YOUR ASSIGNMENT:
Your answer should consist of each line below that contains the string "agent".

(Saved entries)
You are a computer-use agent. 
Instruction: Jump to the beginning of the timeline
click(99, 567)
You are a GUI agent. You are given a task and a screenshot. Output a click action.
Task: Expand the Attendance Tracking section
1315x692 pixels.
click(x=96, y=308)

ANSWER SECTION:
You are a computer-use agent. 
You are a GUI agent. You are given a task and a screenshot. Output a click action.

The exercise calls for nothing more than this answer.